As previously discussed, in this study, the focus is on five of the central eight factors, namely antisocial personality patterns, antisocial cognitions, antisocial peers, poor school and work performance, and substance abuse. History of antisocial behavior is excluded because this static factor is irreversible and only relates to the past. Family and marital relationships, and prosocial recreational activities are excluded because in high-security forensic institutions, contact with intimates and relatives is limited, and prosocial hobbies are not systematically monitored. Antisocial personality refers to impulsivity, current antisocial behavior, antisocial skills, hostility towards others and the world, a lack of adequate problem-solving skills or coping skills, treatment noncompliance, and violation of conditions and agreements. Antisocial cognitions refer to a lack of introspection or problem insight and not taking responsibility for the offense. Antisocial peers or relatives refer to antisocial network members and substance abuse is measured by the general indicator addiction. School or work performance is related to inadequate job skills (Bogaerts et al., 2018). Finally, psychotic symptoms and a lack of self-reliance were added as indicators of reoffending because psychotic symptoms can evoke antisocial cognitions and attitudes and self-reliance is often a prodromal sign of a psychotic episode (Skeem et al., 2014). These five central factors, psychotic symptoms and self-reliance can be measured using clinical scales of risk assessment instruments such as the HKT-R (Spreen et al., 2013).

The HKT-R (Spreen et al., 2013) is the most frequently used risk assessment instrument in the Netherlands. The HKT-R consists of three domains: the Historical domain, the Clinical domain, and the Future domain (Spreen et al., 2013). The items in the domains are scored on a 5-point scale, ranging from 0, a very low risk at recidivism, to 4, a very high risk of recidivism. The Historical domain contains 12 items and refers to the history of the patients. Items include, for example, judicial history and addiction history. The Historical domain (not involved in this study) represents static, irreversible, and untreatable factors associated to an offender’s history providing baseline information and the likelihood of future recidivism.

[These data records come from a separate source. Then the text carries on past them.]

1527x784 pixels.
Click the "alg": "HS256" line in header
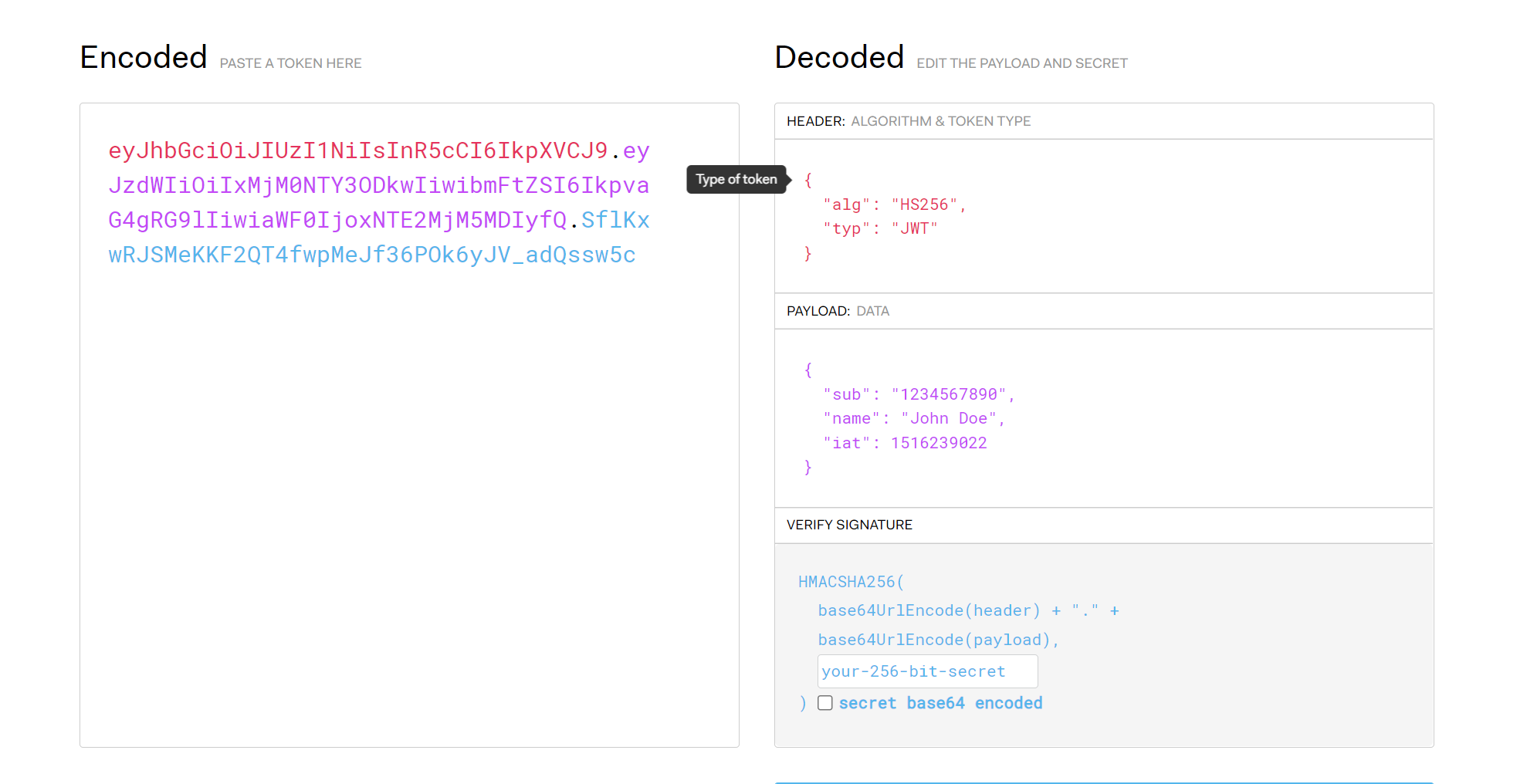pos(894,204)
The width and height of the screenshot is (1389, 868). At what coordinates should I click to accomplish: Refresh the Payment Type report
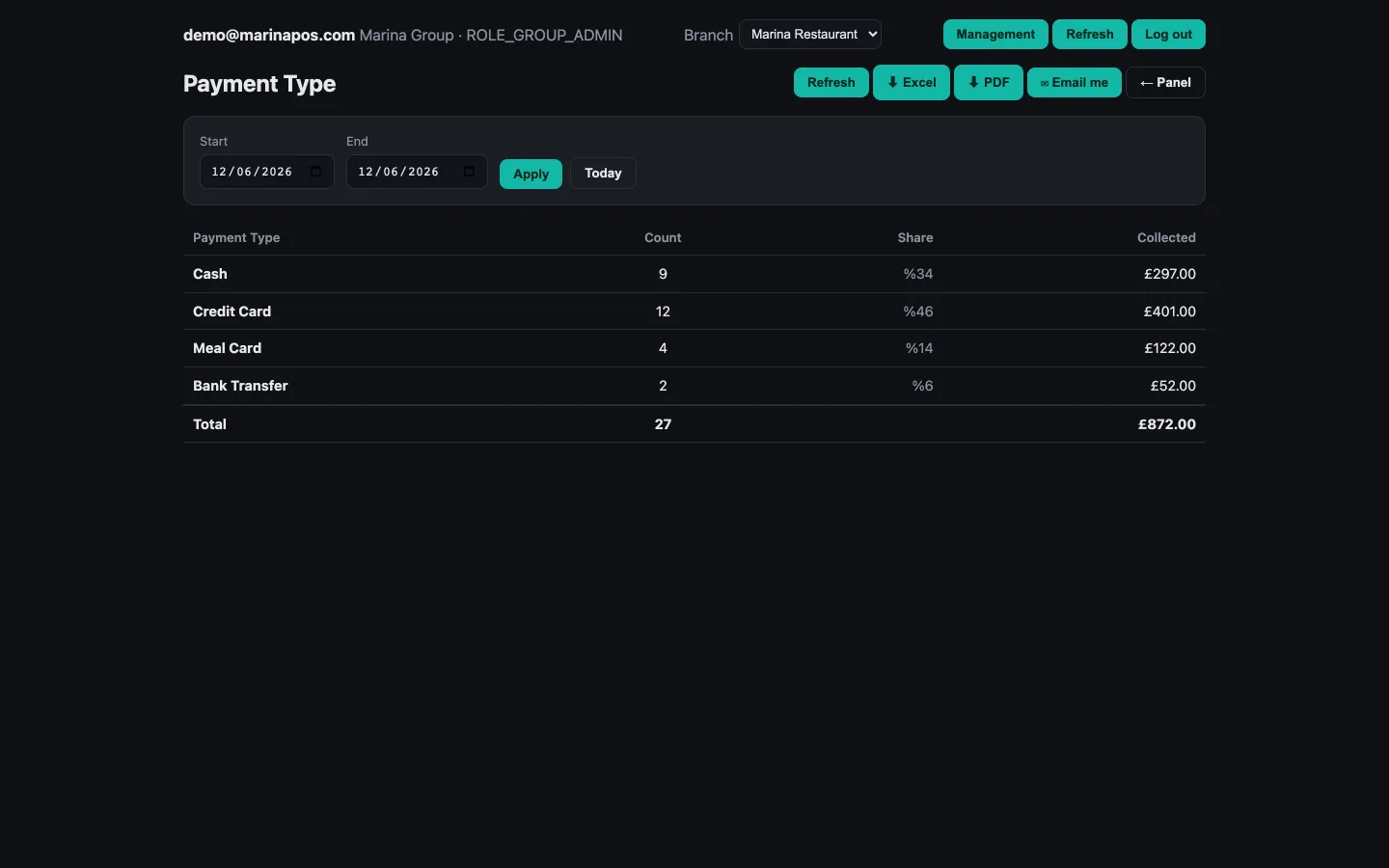point(831,83)
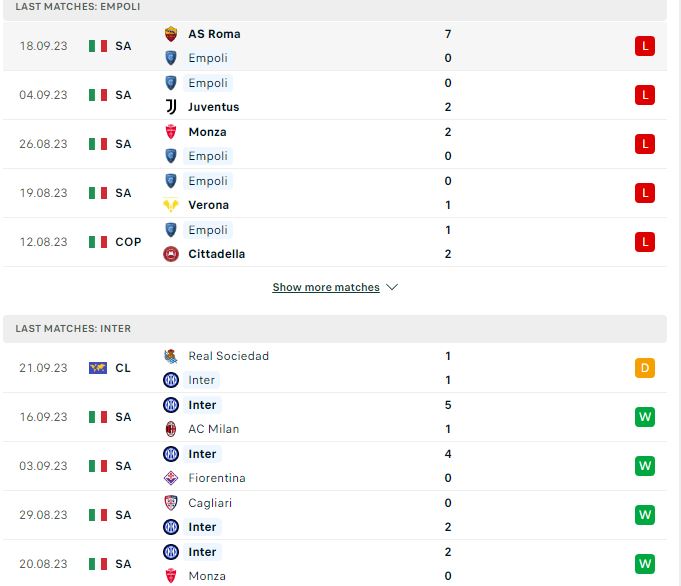Viewport: 681px width, 586px height.
Task: Click the Cagliari club crest
Action: coord(171,503)
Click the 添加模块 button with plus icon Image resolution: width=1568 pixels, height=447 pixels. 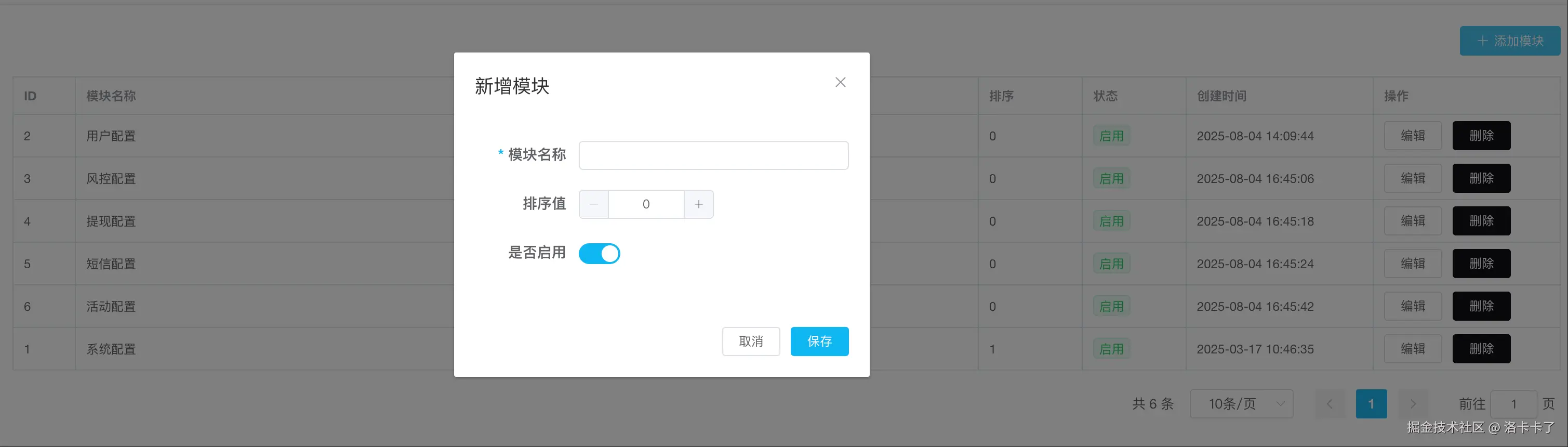pos(1510,41)
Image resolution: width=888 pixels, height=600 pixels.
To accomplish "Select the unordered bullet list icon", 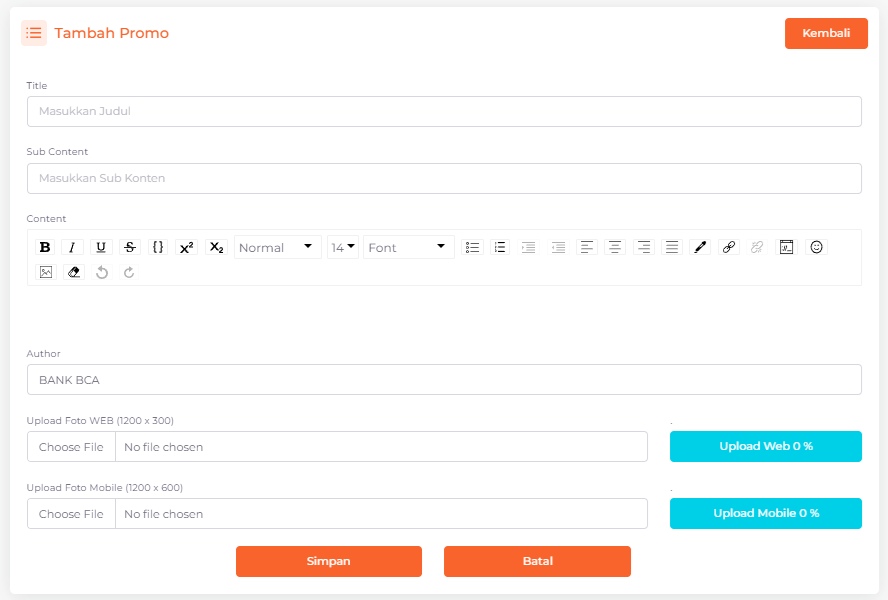I will [473, 247].
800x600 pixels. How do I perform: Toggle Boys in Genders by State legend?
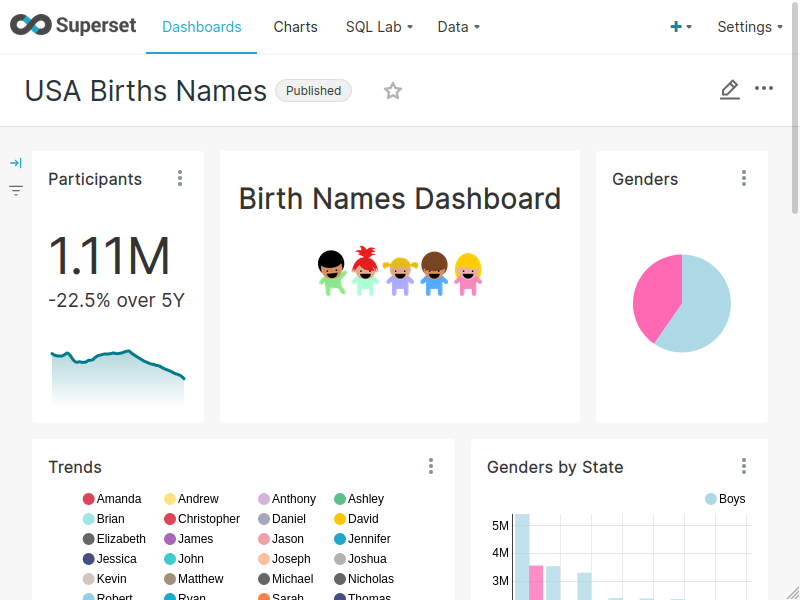[724, 498]
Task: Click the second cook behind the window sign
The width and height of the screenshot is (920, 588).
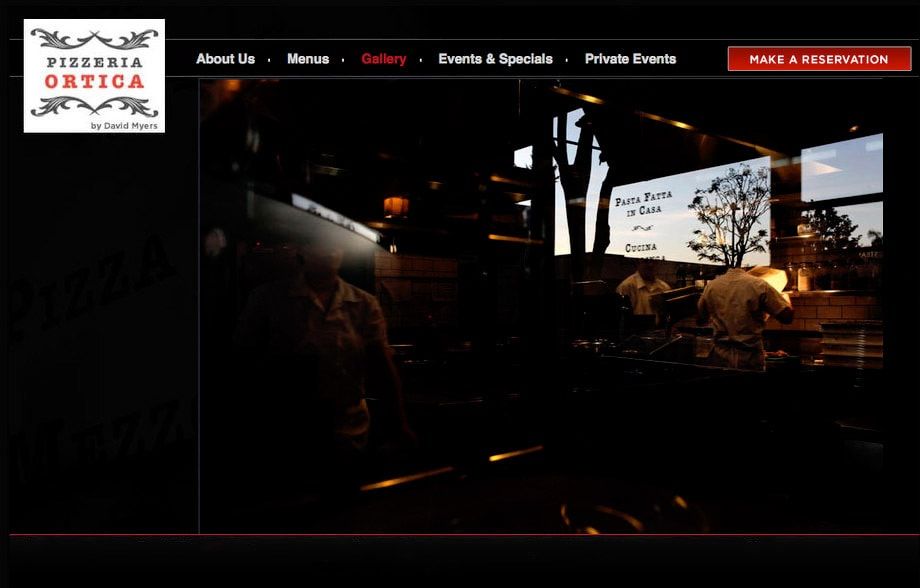Action: point(643,292)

The dynamic risk factors, which are the targets of intervention, consist of clinical and future factors. Dynamic risk factors are susceptible to change and concern psychological and behavioral features of the offender that relate to the risk of reoffending. The Clinical domain (involved in this study) consists of 14 items and regards the behavior of the patient in the FPC 12 months prior to the risk assessment. Clinical factors, such as antisocial behavior and distorted cognitions relate to the behavior of the patients in treatment in the 12 months prior to the risk assessment evaluation. The Future domain (not involved in this study) consists of seven items, relating to the situations outside the FPC that influence the risk of recidivism. Items include, for example, employment and social network. Future factors assess the risk of recidivism when patients receive leave modalities or are resigned from the clinic.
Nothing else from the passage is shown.